It'd be nice if the FO in place had a clue at that time but of course they didn't. The only way that trade is a good one is if there's a plan locked in place where the chances of flipping that trade exception for a good player is near 100%. So yeah, in theory it had the potential to be a good trade, but the aftermath of the trade was so closely intertwined with it. So it's not really two separate things. It's like trading up to draft a player for the sole purpose of flipping it for a vet. If there's no flip, it may be a horrible move. That trade is only good if the chance of losing the KG sweepstakes was really low, and it wasn't, there was no legitmate plan by the FO, they let that sucker expire and we saw a very good SG get traded for scraps. Monta Ellis wasn't a whole lot better than J Rich at that time, if at all, everyone just liked his potential and highlight layups. J Rich also played most of that We Believe playoff run while Monta sucked it up and looked in over his head. The trade sent a bad message of loyalty to the rest of the team, started the small ball Monta problem, and was one of the stupidest trades ever imo because there were so many other options they could've explored but they chose one of the riskiest. If you're trying to go from 2nd round playoff team to contender, you don't trade for some raw player who just now may
be figuring out how to play. I still think he'll be a bench player for life.
This is good post, I'll do my best to rebuttle.
Firstly, as is custom with most Dubs fans, I think you're over-valuing Richardson. This was not a Mitch Richmond type star who went on to play in multiple all-star games; this was a career 43% shooter who was losing his aggression on the drive and his explosiveness in general. Coupled by the fact that Richardson had horrendous handles for a 6'6" off-guard and didn't play consistent defense, you have to understand what he was becoming: a 16 PPG nothing-but-scorer (who wasn't even efficient in that role). Sure, you can say Monta wasn't that much better than him at the time
, but Ellis was coming off his second season already averaging 17 points on nearly 10% better than J-Rich. And after the trade, there's no comparison in whose been a better player, using hindsight bias.
Secondly, I feel you're being too categorical in terms of the trade exception. You don't need a deal-in-waiting to justify a 10 million dollar bargaining chip (even though Golden State did; first, with Garnett, second with Miller - both eventually fell through). That exception was a get-out-of-jail-free card: it could have been used to bring in Marcus Camby, it should
have netted Mike Miller, it could have gotten us Shane Battier... The list goes on and on. The bargaining chip, insofar as the VP acquired it, was useful. You can't disregard that because ownership pulled an about-face and decided to cash out those funds; that's on Cohan, not Mullin (and as we can all agree, Mullin was the one who gave a sh*t about basketball assets).
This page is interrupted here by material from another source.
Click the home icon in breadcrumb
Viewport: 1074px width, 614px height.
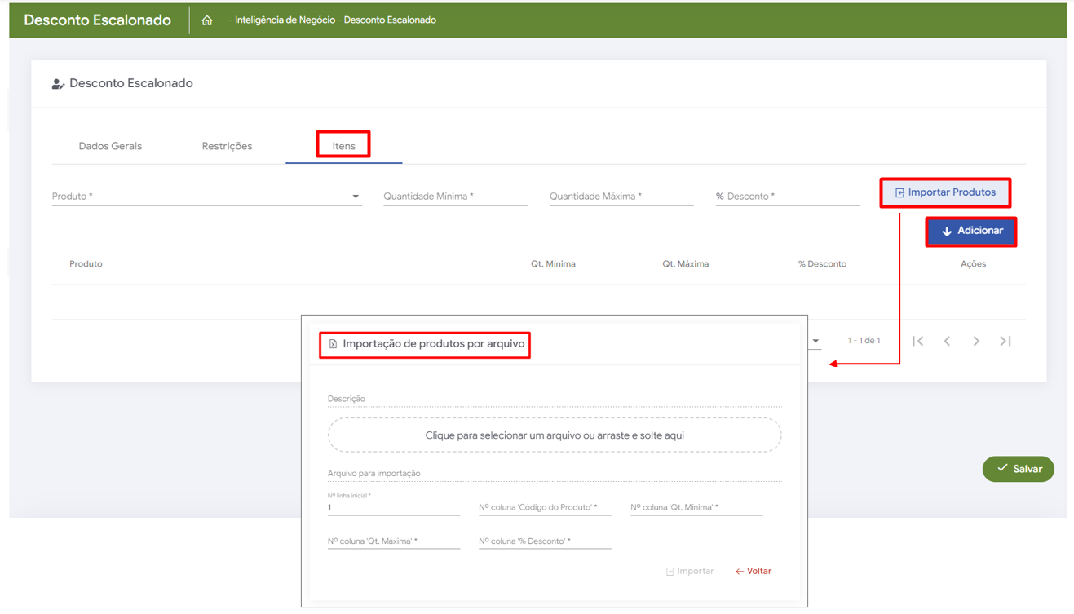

Finally, in terms of Brandan Wright: you cannot draft a project big man
whose pay-off is 5 years down the road and then condemn him as a failure by trading him in his 4th season.
Why did they do it? For several reasons:
(1) they were exposed by Utah and needed size; but they couldn't get ANY big guy, they needed a 4-5 that could run in Nelson's system. If ever there was a person who fit the bill of what Nelson advertised he wanted out of a power forward, Wright was it.
(2) they had just gotten to the playoffs after a season in which Richardson missed the majority of games played and was wholely ineffective when he DID suit up. The 2006-'07 season for J-Rich can easily be chalked up to a failure and just because he showed up in the post-season doesn't mean management wanted to roll the dice on another year of Richardson relying on his rapidly atrophying leg. If the Dubs could make the post-season in spite of him, why wouldn't management assume they could get back to the dance without him (especially with a full camp and season of the spoils they robbed Indiana of)? Harrington and Jackson made the tandem of Davis, Ellis, and Biedrins look so versatile and deep that pawning Richardson for a project that could potentially pay huge dividends (which Wright undoubtably was) seemed like a win-win.
Again, for basketball reasons at the time, this deal made a lot of sense. In the grand scheme of things, this deal didn't set the Warriors back hardly at all. But in hindsight bias? Yes, Warriors fans have the right to be upset for the trade exception expiring and Wright taking light years to develop. But to regard this trade among the worst in Warrior history? Sorry, but this wouldn't even crack my top 5.